February 8, 1918, UK defeated Tennessee 40-12, Kentucky also beat them the night before.  They played both games in the Buell Armory Gymnasium.  The Lexington Herald referred to this team as the University of Kentucky Wildcats.  Pat Campbell of Lexington High scored a game-high 10 points for Coach Boyles.

February 8, 1922, via the Lincoln County Representative, Frankfort addressed Isaac Shelby’s neglected grave.  The bill requested $3,000 to mark Kentucky’s 1st & 4th governor properly.

February 8, 1930, bandit James Grayson received a life sentence by a Warren County jury.  He murdered Mr. Kirby, a Smiths Grove banker, who died while pursuing three bandits that robbed the Bank of Oakland for $1,753.

February 8, 1942, officials announced the token fares on Louisville street cars and buses increased from 3-for-20 cents to 2-for-15 cents.  The cash fare remained at 10 cents.

February 8, 1946, Patrolman Cleophus John “Clay” Eifert, Covington Police Department, died from a gunshot to the chest, climbing a staircase while responding to a domestic disturbance at a downtown rooming house.  Before collapsing, the officer fired six shots, striking the gunman in the leg.

Localtonians wish a Happy Birthday to Louisville native John Richard Gott III, born in 1947.  The professor of astrophysical sciences at Princeton University is known for his work on time travel and the Doomsday argument.

February 8, 1949, Rupp’s Cats crushed the visiting Vols 71-56 in the Alumni Gymnasium.  Alex Groza scored 34 points.

February 8, 1950, in a resounding triumph for Governor E. Clements, the House killed a proposal to allow $12,200,000 a year more to education after a 6.5-hour session.  The Kentucky Education Association suffered one of its worst defeats in recent years.

February 8, 1960, Kentucky lawmakers, by a vote of 58 to 18, increased their daily expense allowance from $10 to $25 a day.  Twelve members did not vote, and eleven were absent.   

February 8, 1968, Army SP4 Larry J. McCubbins from Fairdale in Jefferson County, Marine Corps PFC Ronald L. Pembleton in Nicholasville in Jessamine County and Army PFC Joseph B. Robinson from Ashland in Boyd County died in the Vietnam War.

February 8, 1969, Army SP4 Robert H. Parcher from Louisville and Army SP4 Henry L. Palmer from Madisonville in Hopkins, died in the Vietnam War.

February 8, 1971, Army SGT Joseph W. Miley from Covington in Kenton County died in the Vietnam War.

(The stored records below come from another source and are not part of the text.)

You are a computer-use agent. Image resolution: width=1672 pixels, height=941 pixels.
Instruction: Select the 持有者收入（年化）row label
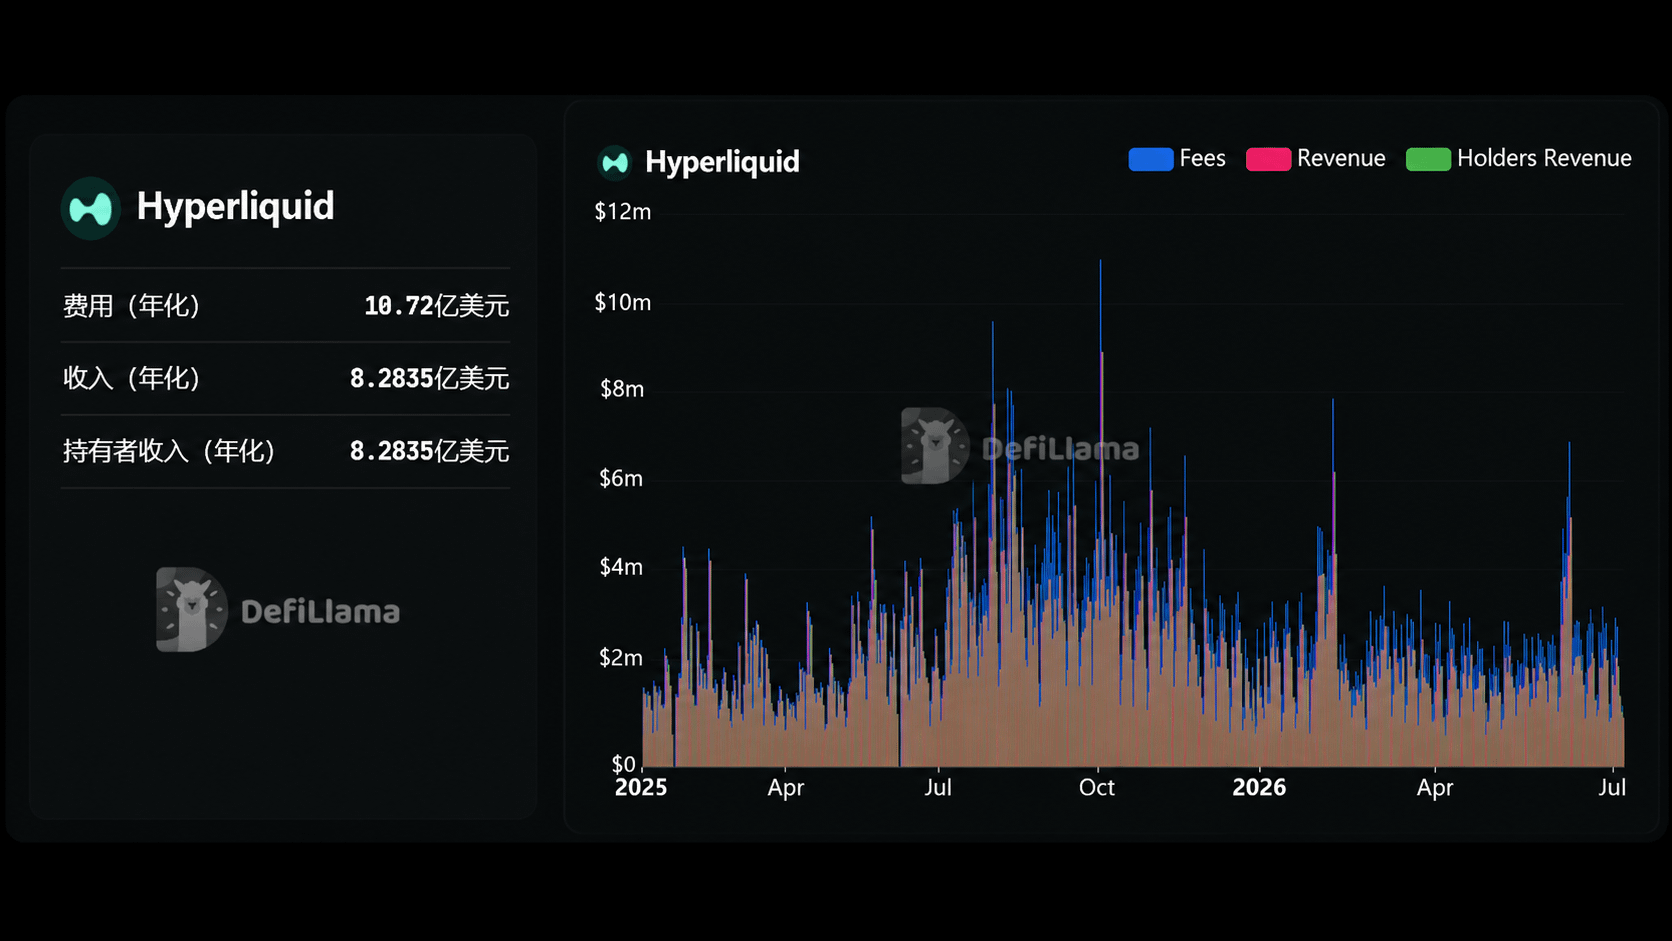point(169,451)
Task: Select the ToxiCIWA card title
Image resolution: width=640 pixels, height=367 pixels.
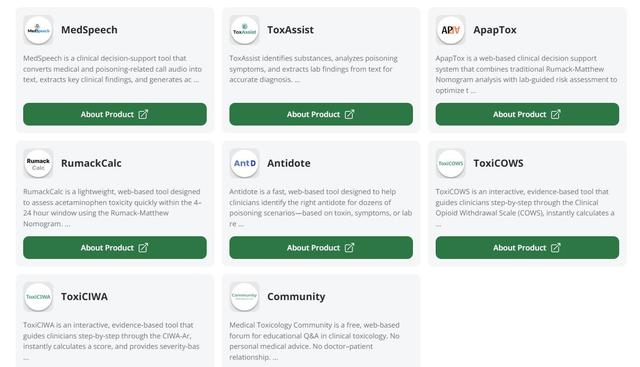Action: coord(84,297)
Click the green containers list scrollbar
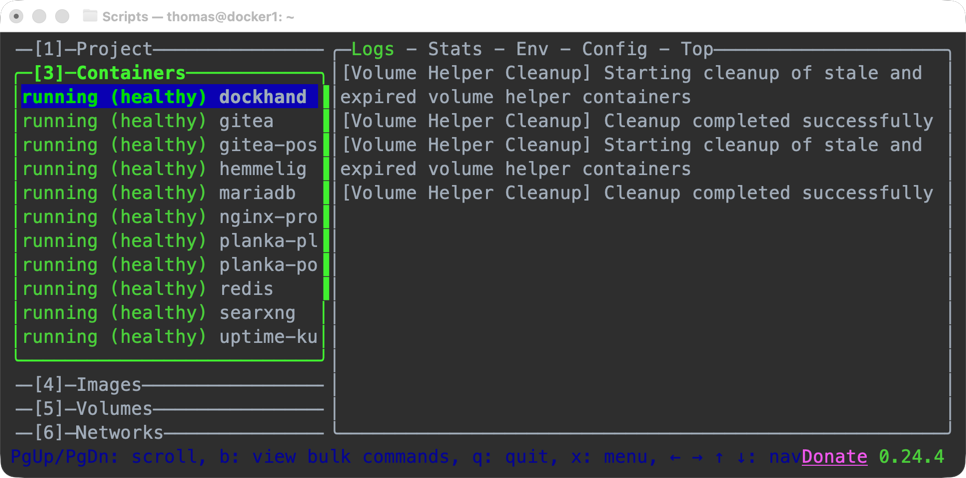 click(327, 190)
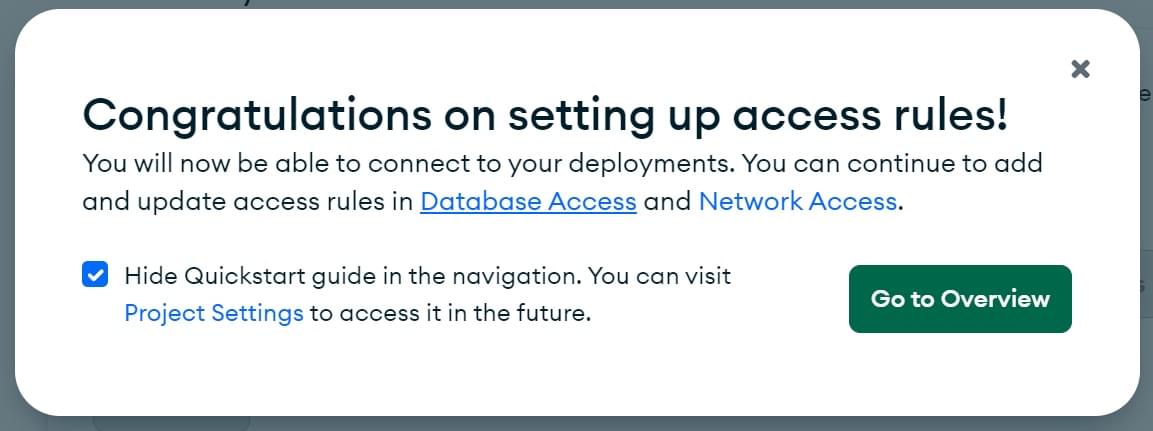Click the underlined Database Access hyperlink
This screenshot has height=431, width=1153.
(528, 201)
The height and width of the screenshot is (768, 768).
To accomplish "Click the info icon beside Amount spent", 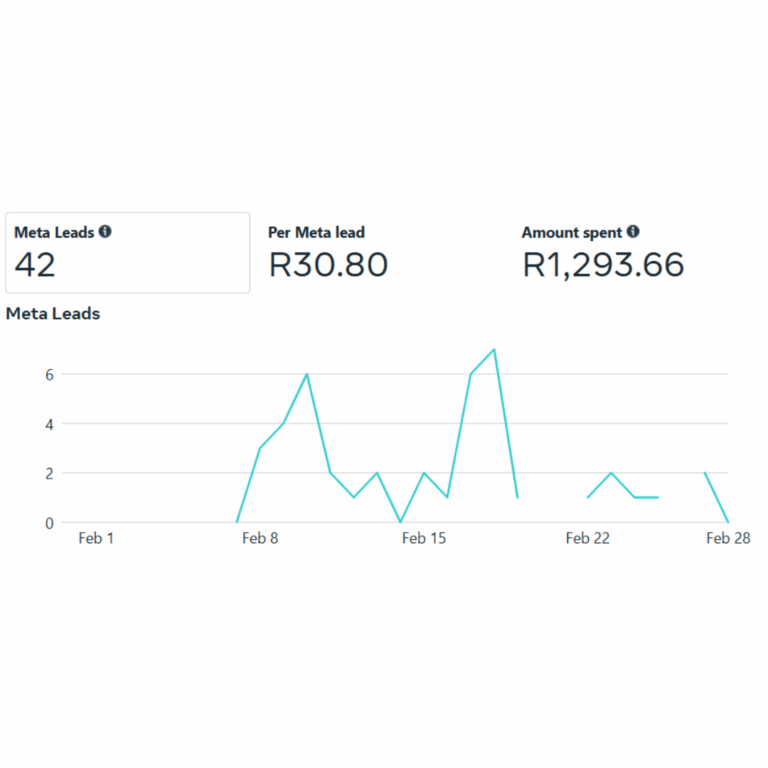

Localtonians wish a Happy Birthday to Fort Campbell native and MLB player Aaron Lane Cook, born in 1979.  

February 8, 1981, the Boston Celtics retired Newport native Dave Cowens’s #18 jersey.

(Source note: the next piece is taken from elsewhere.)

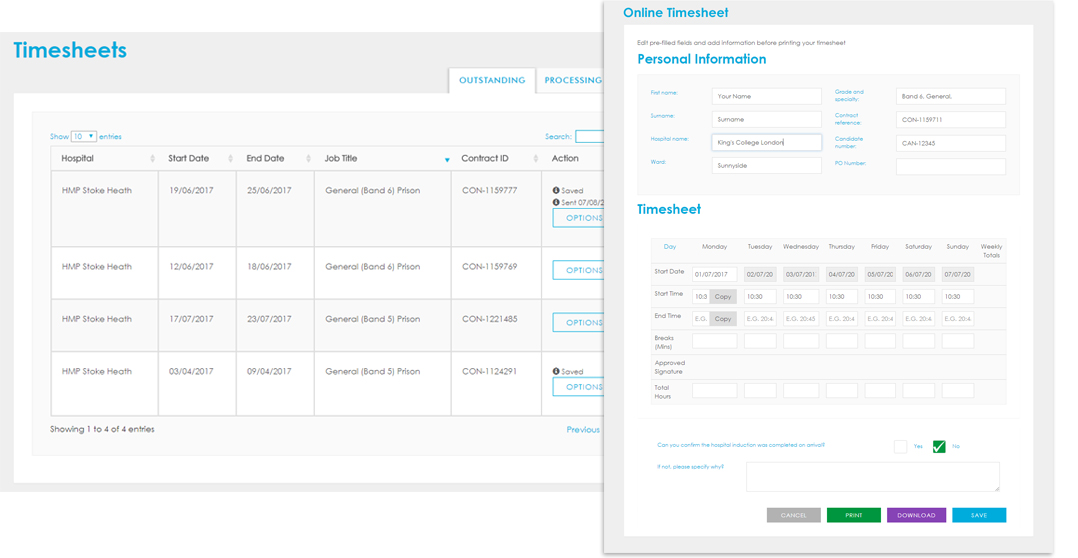Click the Start Date sort icon
This screenshot has height=558, width=1078.
tap(230, 159)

On February 8, 1992, Humana Inc. propped up Dr. Rich with a thriving Kentucky practice after Kansas took his medical license.  During his brief Commonwealth tenure, patients sued him for malpractice, and police charged him twice for shoplifting.

February 8, 1996, corporate America’s media division won another major battle in the war against U.S. citizens when President Bill Clinton signed the Telecommunications Bill into law.

February 8, 2000, Louisville announced a $60 million investment into turning human waste into fertilizer pellets.   The project would have diverted 250 million tons of sludge from landfills.

February 8, 2019, the Commissioner and Operations Director of the Kentucky Department of Corrections received a pink slip, part of the Justice Cabinet’s desire to change leadership.

February 8, 2022, Rep. Hal Rogers (white male) told Ohio Rep. Joyce Beatty, (black female) to kiss his ass after she told him to put on a mask in the Capitol Subway.  The incident reflected how Americans walked around each day.

On February 8, 2023, legendary journalist Seymour Hersh accused the U.S. of blowing up the undersea Nord Stream gas pipelines after President Joe Biden gave the green light in 2022.  Hersh detailed how “skilled deep-water divers” from the U.S. Navy planted C-4 explosives and then detonated them remotely three months later.  The legacy media immediately attacked the Pulitzer-winning reporter.